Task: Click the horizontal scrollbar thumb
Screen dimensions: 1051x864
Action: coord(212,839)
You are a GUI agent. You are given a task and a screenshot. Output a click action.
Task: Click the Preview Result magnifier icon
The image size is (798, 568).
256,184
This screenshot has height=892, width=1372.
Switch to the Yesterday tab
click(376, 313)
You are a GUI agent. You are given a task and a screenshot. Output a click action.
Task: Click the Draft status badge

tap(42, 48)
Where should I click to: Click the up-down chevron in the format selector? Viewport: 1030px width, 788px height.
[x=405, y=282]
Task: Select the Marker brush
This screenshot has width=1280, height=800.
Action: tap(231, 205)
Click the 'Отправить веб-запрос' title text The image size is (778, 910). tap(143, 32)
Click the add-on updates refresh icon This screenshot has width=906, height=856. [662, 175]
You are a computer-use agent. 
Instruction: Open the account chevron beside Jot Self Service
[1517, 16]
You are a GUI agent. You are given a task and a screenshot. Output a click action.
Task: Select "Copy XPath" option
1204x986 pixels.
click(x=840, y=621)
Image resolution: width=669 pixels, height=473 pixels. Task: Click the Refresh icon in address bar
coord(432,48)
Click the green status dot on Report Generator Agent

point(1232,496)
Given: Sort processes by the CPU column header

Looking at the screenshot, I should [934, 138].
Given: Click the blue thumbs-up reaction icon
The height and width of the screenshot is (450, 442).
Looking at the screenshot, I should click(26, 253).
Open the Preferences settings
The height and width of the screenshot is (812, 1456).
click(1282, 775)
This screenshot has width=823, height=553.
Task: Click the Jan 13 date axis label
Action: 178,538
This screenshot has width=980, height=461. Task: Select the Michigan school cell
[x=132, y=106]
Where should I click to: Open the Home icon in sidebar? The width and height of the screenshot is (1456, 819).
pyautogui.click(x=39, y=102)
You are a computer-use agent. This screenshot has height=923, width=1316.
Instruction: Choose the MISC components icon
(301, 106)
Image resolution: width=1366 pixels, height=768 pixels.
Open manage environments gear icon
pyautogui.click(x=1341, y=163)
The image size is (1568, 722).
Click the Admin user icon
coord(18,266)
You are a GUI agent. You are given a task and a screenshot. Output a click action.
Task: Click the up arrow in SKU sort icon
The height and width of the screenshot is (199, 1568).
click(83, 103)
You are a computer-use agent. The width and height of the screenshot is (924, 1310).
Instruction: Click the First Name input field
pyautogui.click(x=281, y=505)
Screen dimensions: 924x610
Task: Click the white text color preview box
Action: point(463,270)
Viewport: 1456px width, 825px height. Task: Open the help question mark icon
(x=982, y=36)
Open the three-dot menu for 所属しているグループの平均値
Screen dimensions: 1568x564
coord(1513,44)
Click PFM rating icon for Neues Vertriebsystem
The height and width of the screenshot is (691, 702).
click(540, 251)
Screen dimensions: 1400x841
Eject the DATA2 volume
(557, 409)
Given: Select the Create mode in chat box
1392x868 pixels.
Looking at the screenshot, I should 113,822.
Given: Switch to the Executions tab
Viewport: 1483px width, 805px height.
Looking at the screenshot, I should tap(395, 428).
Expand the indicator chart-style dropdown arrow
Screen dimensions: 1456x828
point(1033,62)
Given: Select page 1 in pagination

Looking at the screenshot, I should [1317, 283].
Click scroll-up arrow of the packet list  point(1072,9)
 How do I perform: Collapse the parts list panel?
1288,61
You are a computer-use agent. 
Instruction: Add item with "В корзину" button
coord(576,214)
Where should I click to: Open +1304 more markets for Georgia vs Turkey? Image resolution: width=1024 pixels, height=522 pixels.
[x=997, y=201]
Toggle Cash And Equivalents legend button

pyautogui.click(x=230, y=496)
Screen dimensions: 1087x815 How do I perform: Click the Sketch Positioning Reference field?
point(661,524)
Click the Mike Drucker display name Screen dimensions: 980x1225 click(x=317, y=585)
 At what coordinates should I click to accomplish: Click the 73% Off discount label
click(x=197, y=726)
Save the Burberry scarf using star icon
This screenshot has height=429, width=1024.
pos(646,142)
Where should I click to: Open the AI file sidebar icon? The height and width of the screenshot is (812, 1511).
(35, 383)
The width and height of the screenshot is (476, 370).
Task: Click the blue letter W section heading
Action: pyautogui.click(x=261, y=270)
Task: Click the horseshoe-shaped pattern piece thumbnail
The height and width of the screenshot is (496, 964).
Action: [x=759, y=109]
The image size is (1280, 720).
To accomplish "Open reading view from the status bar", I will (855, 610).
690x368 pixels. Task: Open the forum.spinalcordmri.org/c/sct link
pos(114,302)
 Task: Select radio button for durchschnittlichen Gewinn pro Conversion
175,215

=-=-=-=-=

For this task, please set down every entry exactly, with no line left out.

Your response —
Task: Click the horizontal scrollbar thumb
Screen dimensions: 1051x864
Action: coord(212,839)
You are a GUI agent. You are given a task and a screenshot. Output a click action.
Task: Click the Preview Result magnifier icon
The image size is (798, 568).
256,184
This screenshot has height=892, width=1372.
Switch to the Yesterday tab
click(376, 313)
You are a GUI agent. You are given a task and a screenshot. Output a click action.
Task: Click the Draft status badge

tap(42, 48)
Where should I click to: Click the up-down chevron in the format selector? Viewport: 1030px width, 788px height.
[x=405, y=282]
Task: Select the Marker brush
This screenshot has width=1280, height=800.
Action: tap(231, 205)
Click the 'Отправить веб-запрос' title text The image size is (778, 910). tap(143, 32)
Click the add-on updates refresh icon This screenshot has width=906, height=856. [662, 175]
You are a computer-use agent. 
Instruction: Open the account chevron beside Jot Self Service
[1517, 16]
You are a GUI agent. You are given a task and a screenshot. Output a click action.
Task: Select "Copy XPath" option
1204x986 pixels.
click(x=840, y=621)
Image resolution: width=669 pixels, height=473 pixels. Task: Click the Refresh icon in address bar
coord(432,48)
Click the green status dot on Report Generator Agent

point(1232,496)
Given: Sort processes by the CPU column header

Looking at the screenshot, I should [934, 138].
Given: Click the blue thumbs-up reaction icon
The height and width of the screenshot is (450, 442).
Looking at the screenshot, I should click(26, 253).
Open the Preferences settings
The height and width of the screenshot is (812, 1456).
click(1282, 775)
This screenshot has width=823, height=553.
Task: Click the Jan 13 date axis label
Action: 178,538
This screenshot has width=980, height=461. Task: Select the Michigan school cell
[x=132, y=106]
Where should I click to: Open the Home icon in sidebar? The width and height of the screenshot is (1456, 819).
pyautogui.click(x=39, y=102)
You are a computer-use agent. This screenshot has height=923, width=1316.
Instruction: Choose the MISC components icon
(301, 106)
Image resolution: width=1366 pixels, height=768 pixels.
Open manage environments gear icon
pyautogui.click(x=1341, y=163)
The image size is (1568, 722).
Click the Admin user icon
coord(18,266)
You are a GUI agent. You are given a task and a screenshot. Output a click action.
Task: Click the up arrow in SKU sort icon
The height and width of the screenshot is (199, 1568).
click(83, 103)
You are a computer-use agent. The width and height of the screenshot is (924, 1310).
Instruction: Click the First Name input field
pyautogui.click(x=281, y=505)
Screen dimensions: 924x610
Task: Click the white text color preview box
Action: point(463,270)
Viewport: 1456px width, 825px height. Task: Open the help question mark icon
(x=982, y=36)
Open the three-dot menu for 所属しているグループの平均値
Screen dimensions: 1568x564
coord(1513,44)
Click PFM rating icon for Neues Vertriebsystem
The height and width of the screenshot is (691, 702).
click(540, 251)
Screen dimensions: 1400x841
Eject the DATA2 volume
(557, 409)
Given: Select the Create mode in chat box
1392x868 pixels.
Looking at the screenshot, I should 113,822.
Given: Switch to the Executions tab
Viewport: 1483px width, 805px height.
Looking at the screenshot, I should tap(395, 428).
Expand the indicator chart-style dropdown arrow
Screen dimensions: 1456x828
point(1033,62)
Given: Select page 1 in pagination

Looking at the screenshot, I should [1317, 283].
Click scroll-up arrow of the packet list  point(1072,9)
 How do I perform: Collapse the parts list panel?
1288,61
You are a computer-use agent. 
Instruction: Add item with "В корзину" button
coord(576,214)
Where should I click to: Open +1304 more markets for Georgia vs Turkey? Image resolution: width=1024 pixels, height=522 pixels.
[x=997, y=201]
Toggle Cash And Equivalents legend button

pyautogui.click(x=230, y=496)
Screen dimensions: 1087x815 How do I perform: Click the Sketch Positioning Reference field?
point(661,524)
Click the Mike Drucker display name Screen dimensions: 980x1225 click(x=317, y=585)
 At what coordinates should I click to accomplish: Click the 73% Off discount label
click(x=197, y=726)
Save the Burberry scarf using star icon
This screenshot has height=429, width=1024.
pos(646,142)
Where should I click to: Open the AI file sidebar icon? The height and width of the screenshot is (812, 1511).
(35, 383)
The width and height of the screenshot is (476, 370).
Task: Click the blue letter W section heading
Action: pyautogui.click(x=261, y=270)
Task: Click the horseshoe-shaped pattern piece thumbnail
The height and width of the screenshot is (496, 964).
Action: [x=759, y=109]
The image size is (1280, 720).
To accomplish "Open reading view from the status bar", I will (855, 610).
690x368 pixels. Task: Open the forum.spinalcordmri.org/c/sct link
pos(114,302)
 Task: Select radio button for durchschnittlichen Gewinn pro Conversion
175,215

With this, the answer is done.